WRITTEN EXERCISE = Please copy out the lines of the records word for word, from the one containing "The height and width of the screenshot is (1568, 706)." through the one containing "Looking at the". Leave the pictures out of your reply.

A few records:
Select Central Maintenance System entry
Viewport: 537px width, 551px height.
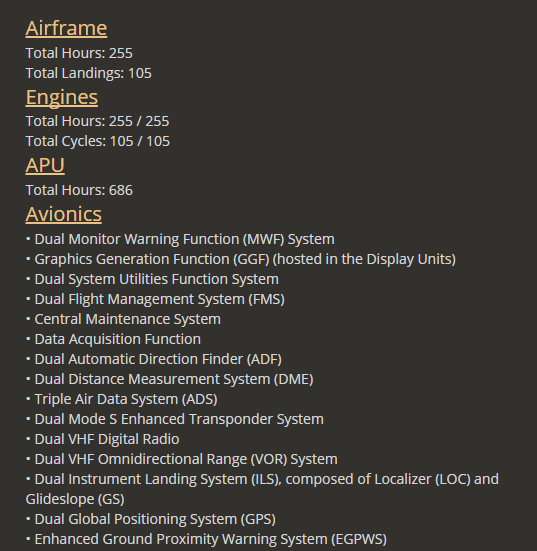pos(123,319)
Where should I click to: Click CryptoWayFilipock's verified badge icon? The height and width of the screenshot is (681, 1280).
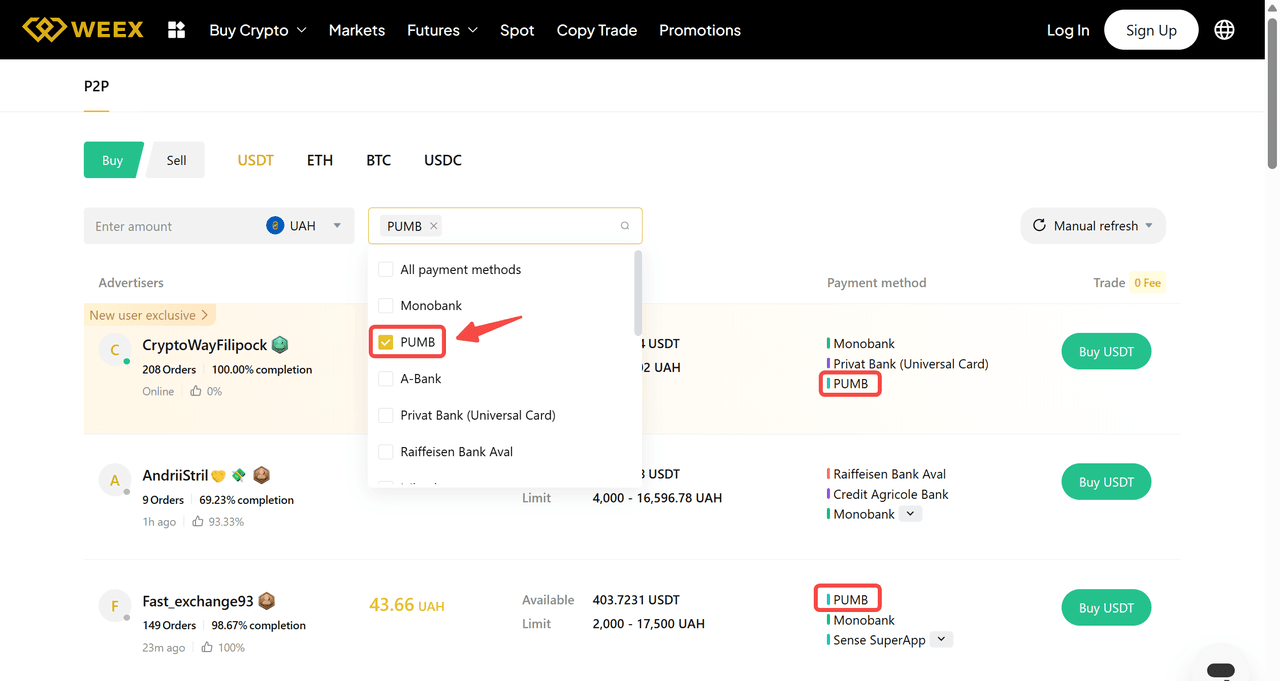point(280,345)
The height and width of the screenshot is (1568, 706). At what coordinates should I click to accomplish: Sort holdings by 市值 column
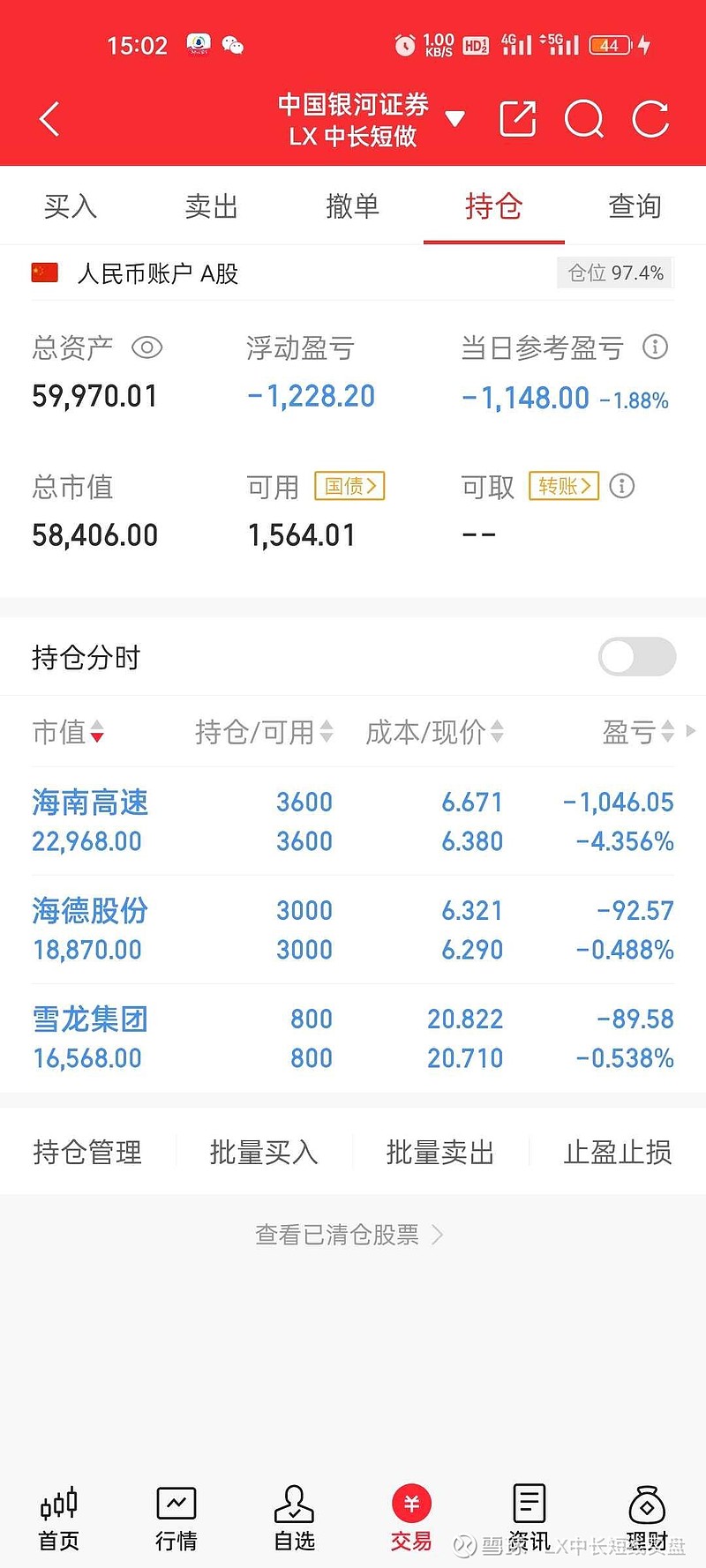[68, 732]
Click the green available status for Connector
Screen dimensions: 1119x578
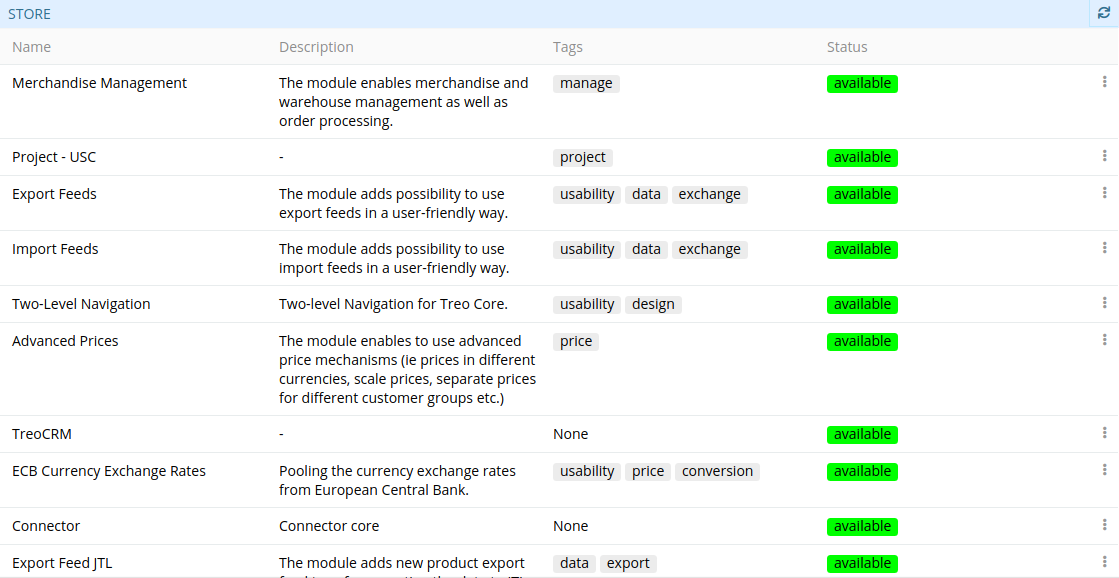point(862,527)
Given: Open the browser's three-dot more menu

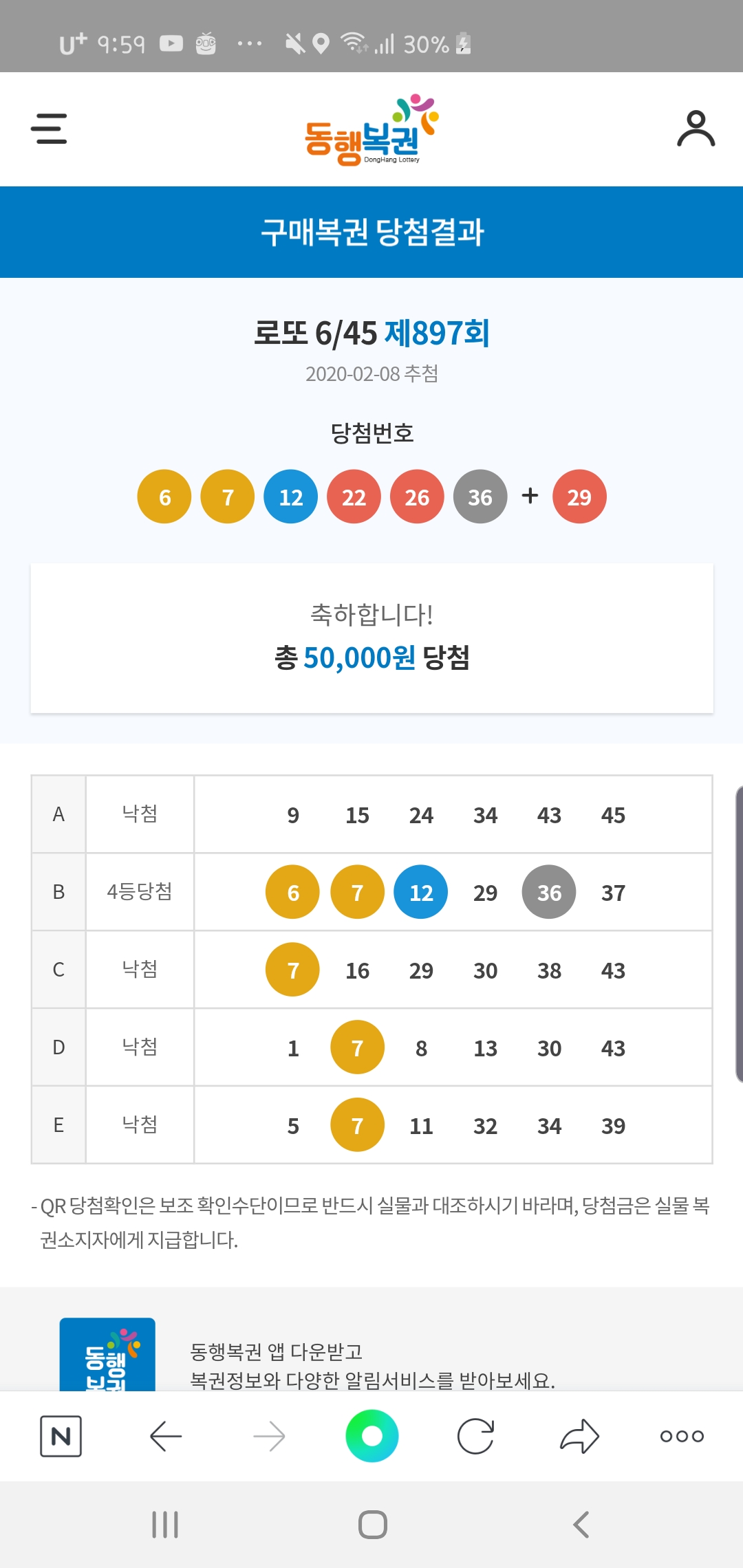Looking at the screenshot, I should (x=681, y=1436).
* * *
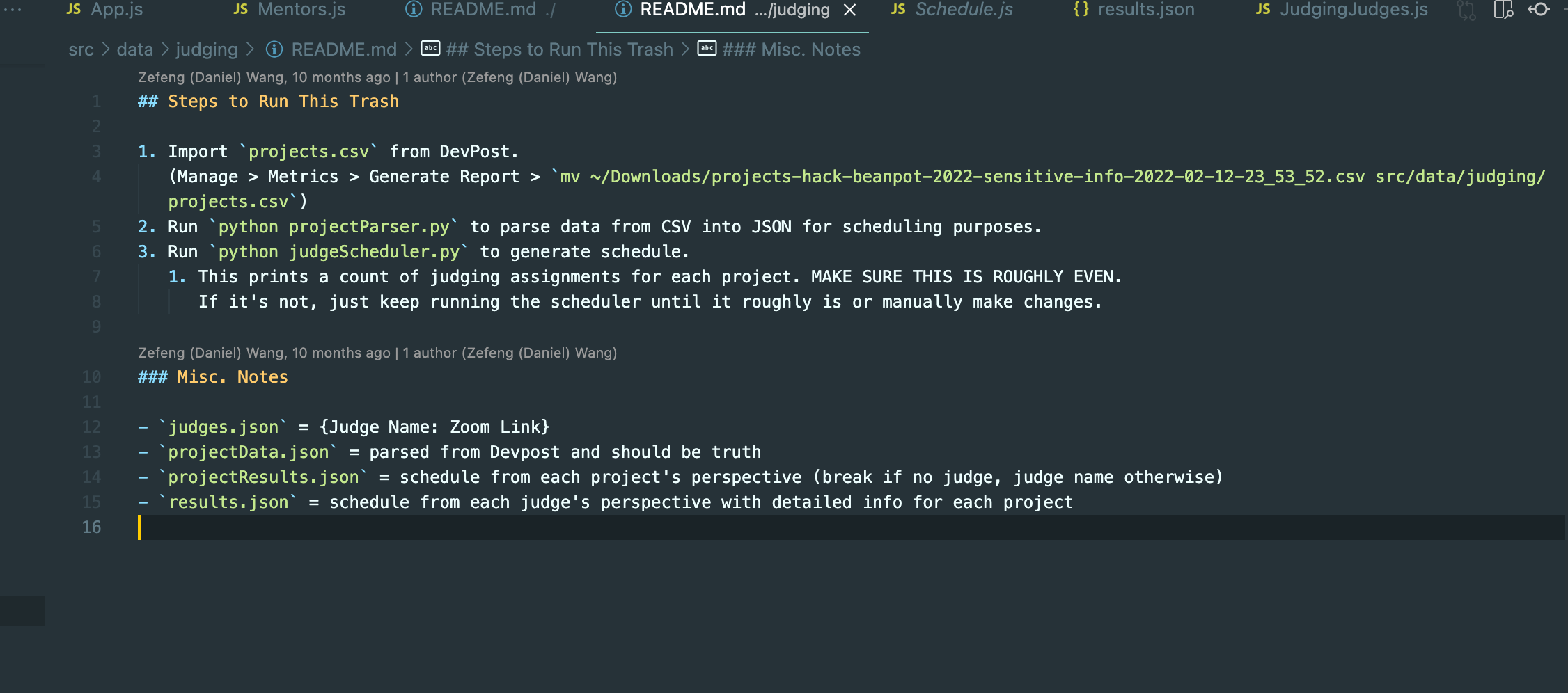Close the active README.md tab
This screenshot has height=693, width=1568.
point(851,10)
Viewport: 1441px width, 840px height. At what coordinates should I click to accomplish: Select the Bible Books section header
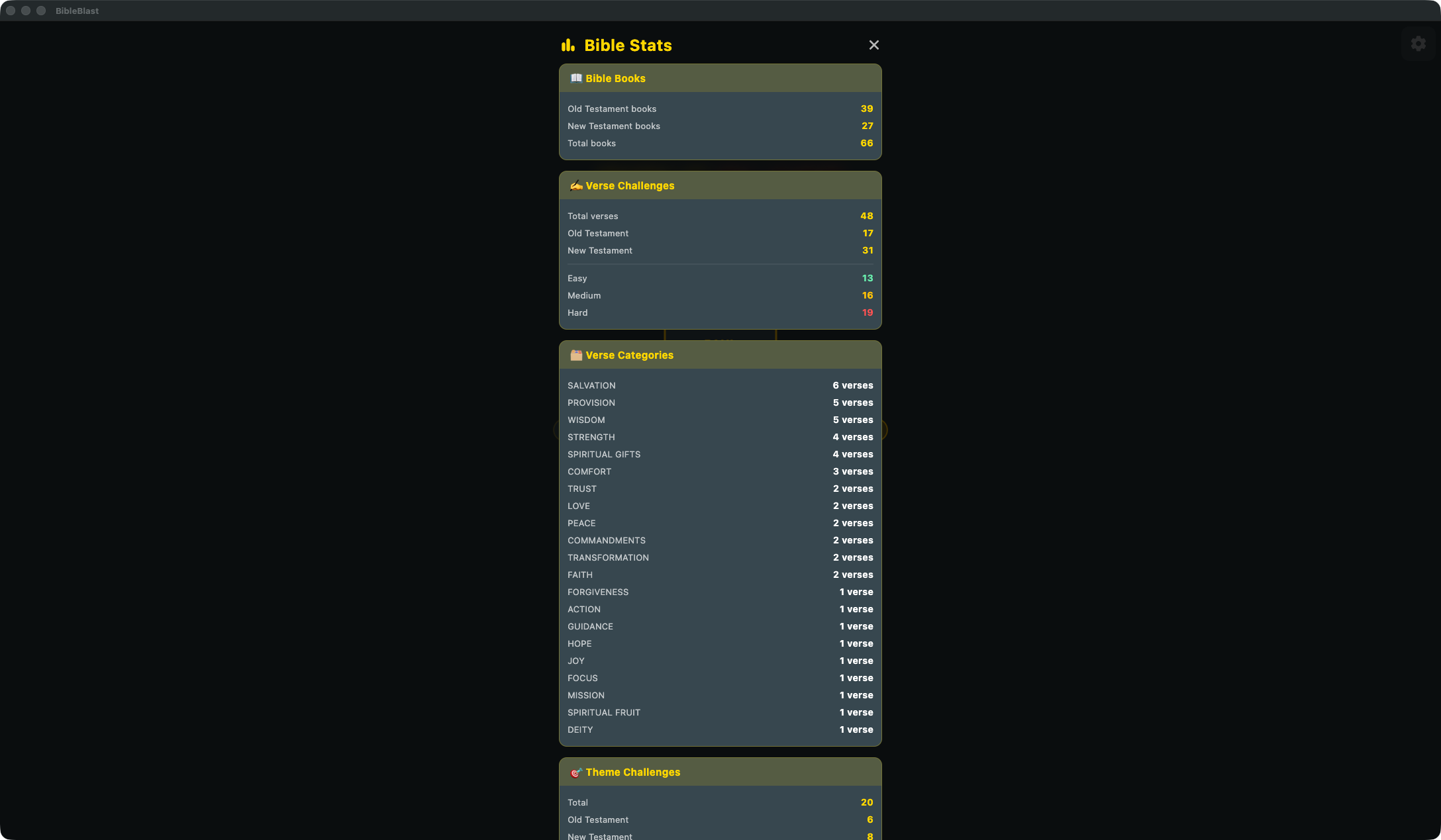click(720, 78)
* * *
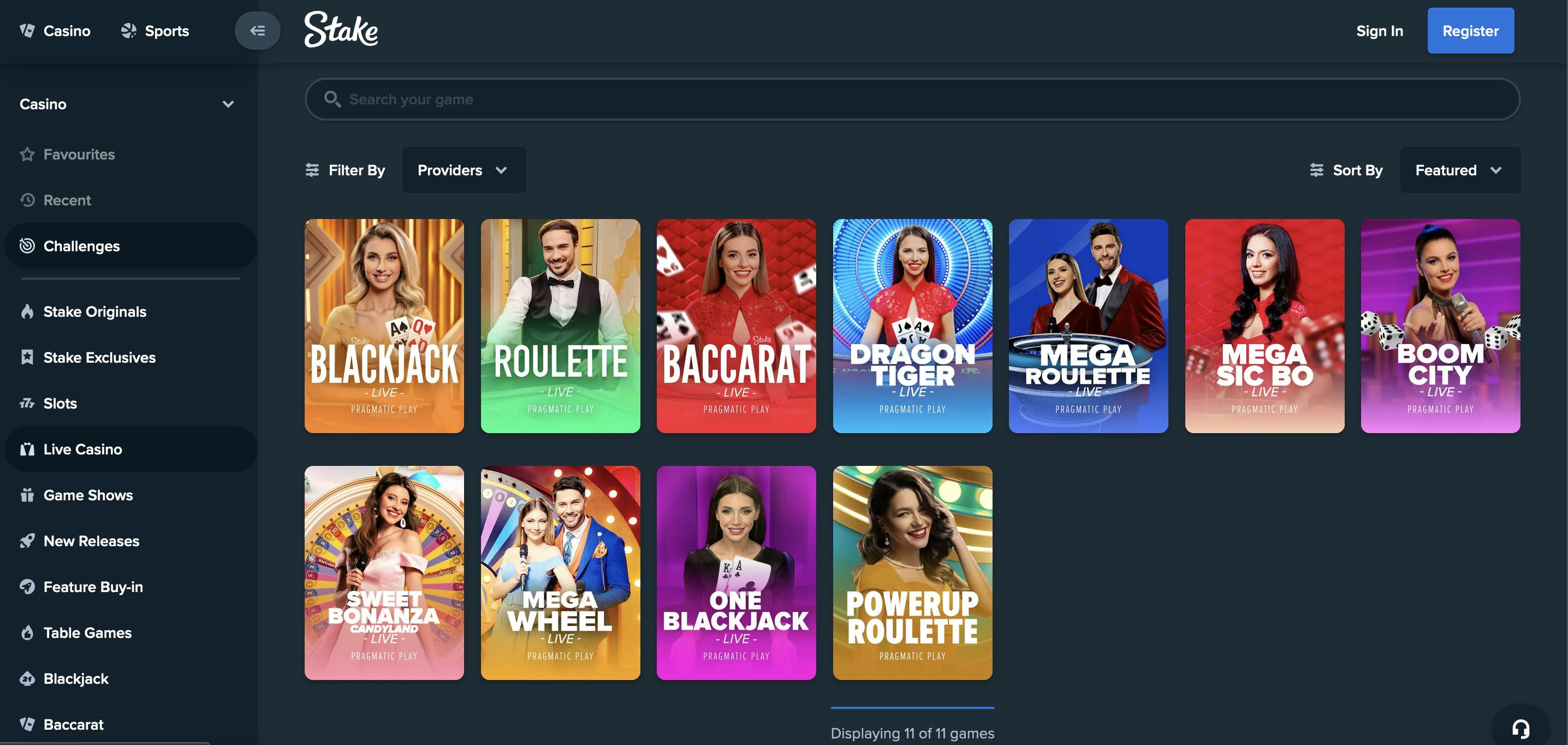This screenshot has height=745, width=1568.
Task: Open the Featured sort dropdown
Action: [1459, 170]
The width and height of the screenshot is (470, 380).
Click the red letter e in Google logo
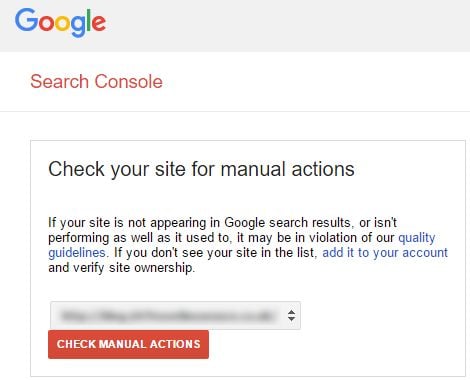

EXPECTED OUTPUT =
The height and width of the screenshot is (1568, 706). At what coordinates should I click to accomplish: Sort holdings by 市值 column
[68, 732]
Click the green available status for Connector
Screen dimensions: 1119x578
point(862,527)
Given: Open the browser's three-dot more menu

Looking at the screenshot, I should (x=681, y=1436).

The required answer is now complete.